Cet accord veut s’étendre à l’ensemble de l’Amérique latine. Malgré la défaite de leur tentative d’obtenir un accord total, les Nord-Américains essayent d’y arriver par le biais d’accords bilatéraux et régionaux, en les accompagnant d’accords militaires et répressifs.
Il est important de signaler que la première défaite de l'ALCA doit être mise au crédit de la grande résistance populaire, sociale, politique et armée. Sans oublier le rôle central de la Révolution cubaine qui a pu regrouper en un seul front les mouvements ouvriers, les paysans, les forces sociales et les intellectuels et artistes, en les convoquant aux Rencontres hémisphériques de lutte contre l'ALCA, en organisant des journées continentales et en élaborant des plans d’action qui ont été très utiles. Le processus bolivarien au Vénézuela a lui aussi été décisif dans cette lutte, ainsi que la résistance colombienne, surtout de la part des FARC-EP, contre le Plan Colombie et le Plan Patriot. L’opposition récente à l’ALÉNA de la classe ouvrière mexicaine, des paysans et des indigènes a contribué à la conscientisation des peuples sur le risque lié à l’approbation de l'ALCA. [3]

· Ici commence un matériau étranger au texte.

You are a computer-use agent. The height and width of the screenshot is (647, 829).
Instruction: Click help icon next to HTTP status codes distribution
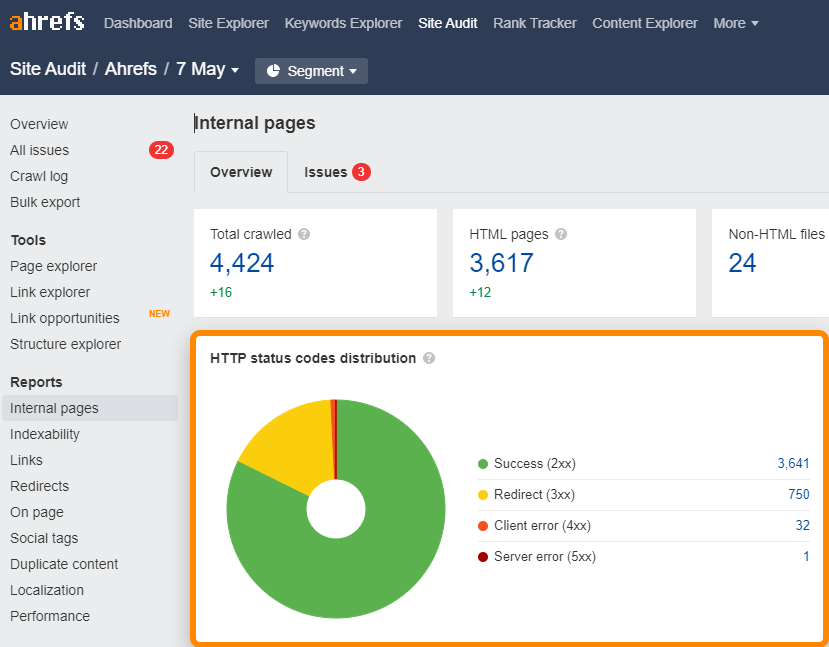429,358
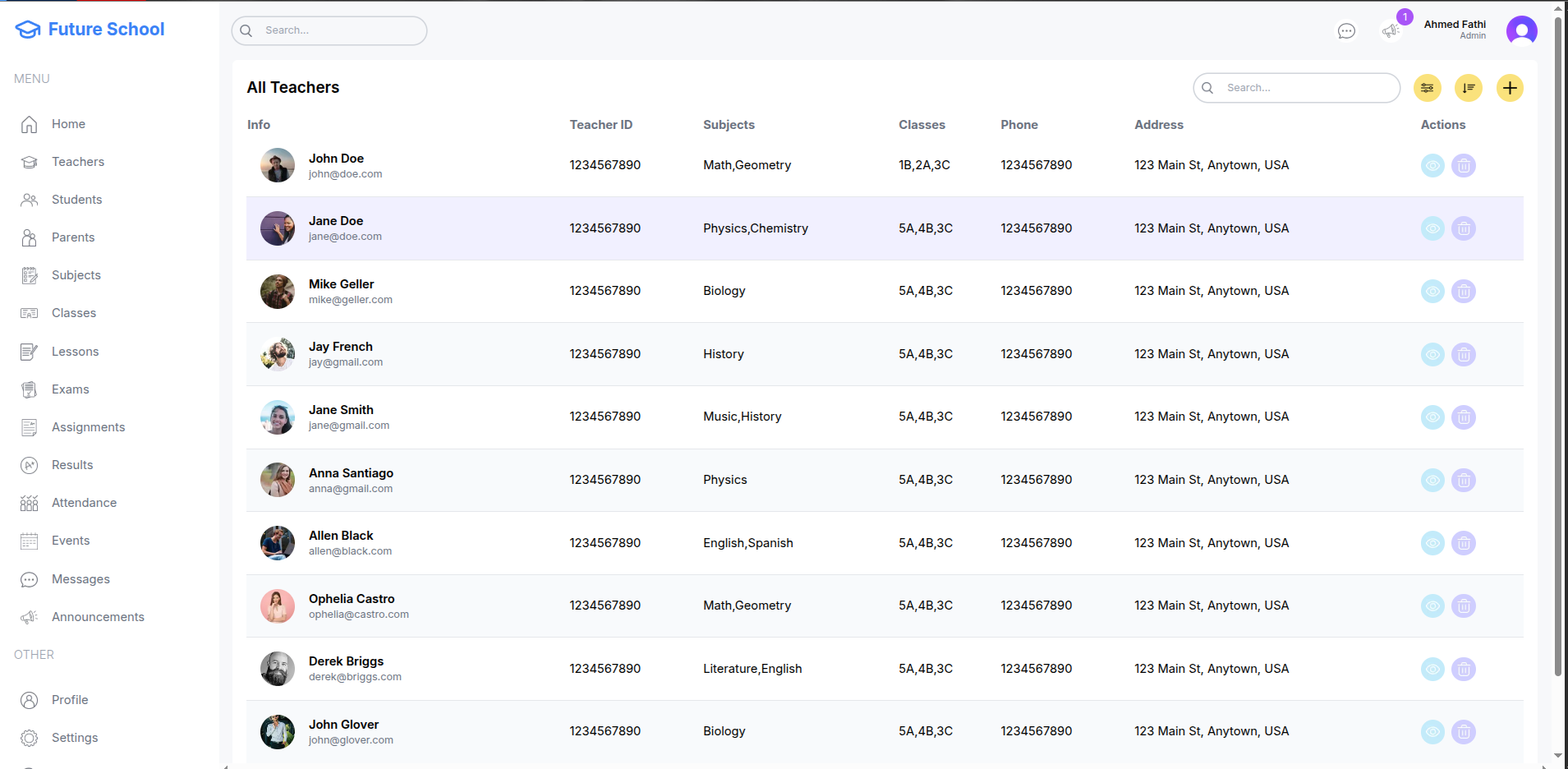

En utilisant l’euphémisme de libre-échange, [4] les États-Unis veulent renforcer leur hégémonie en Amérique latine face à la présence de l’Union Européenne dans la région. Ils élaborent les mêmes stratégies pour tous leurs accords, qu’il s’agisse de l’ALÉNA, du Plan-Puebla-Panamá, de la PSP ou d’accords bilatéraux. Et ces stratégies s’accompagnent de plans militaires répressifs comme le Plan Colombie ou l’Initiative Mérida, ainsi que de l’installation de bases militaires partout [5] et de la réactivation de la 4e flotte.

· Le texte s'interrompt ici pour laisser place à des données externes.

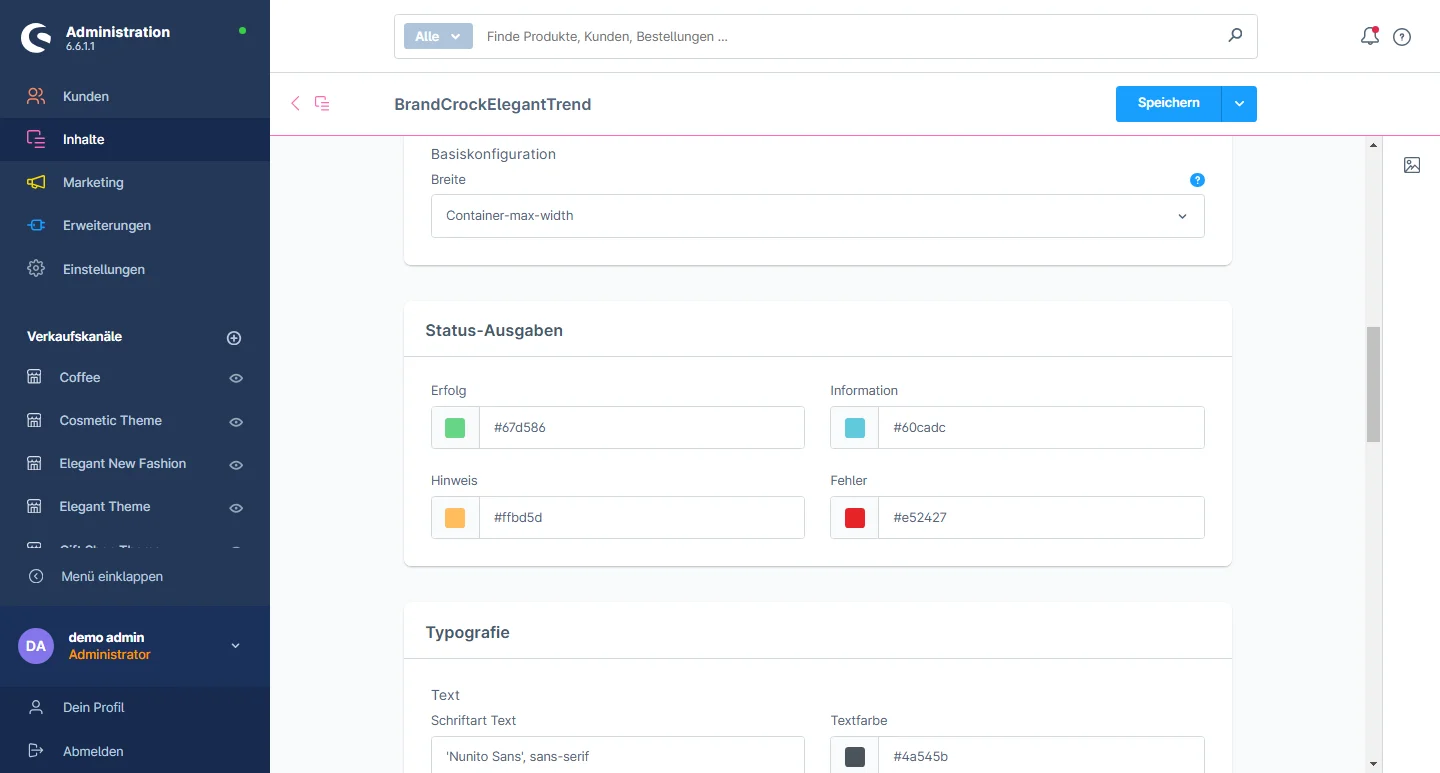Screen dimensions: 1440x773
Task: Click Menü einklappen to collapse sidebar
Action: point(111,576)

S’appuyant en premier lieu sur l’inertie de ce qu’on appelle la désidéologisation, l’impérialisme s’est déguisé et, au nom de la « liberté », de la « démocratie », du « libre-échange », de l’« interdépendance » et du « nouvel ordre mondial », il a essayé d’étouffer toute résistance à sa politique de domination en Amérique latine. Telles ont été les conditions de la contre-révolution internationale qui ont imposé l’ALÉNA, qualifiée par des chercheurs et des universitaires d'achat-vente du Mexique [6]. Une seule comparaison est possible : le Traité de Guadalupe-Hidalgo, qui constituait une terrible mutilation du territoire national mexicain suite à la guerre injuste de 1847-1848 et a légalisé le dépouillement de 2 263 866 km2. Pourtant, en quinze ans, l’ALÉNA a dévasté la campagne mexicaine, la souveraineté alimentaire et la production nationale, en introduisant la domination des monopoles nord-américains sur la terre et les ressources naturelles, surtout sur les ressources énergétiques. Le gaz se trouve entre les mains d’entreprises étrangères. Les monopoles ont fait irruption dans des secteurs auparavant réservés à l’État par la révolution démocratique-bourgeoise de 1910, comme c’est le cas pour l’électricité et le pétrole.
Parmi les conséquences, on observe une intensification du pillage et de l’exploitation, le chômage à la campagne et dans les villes et l’émigration permanente.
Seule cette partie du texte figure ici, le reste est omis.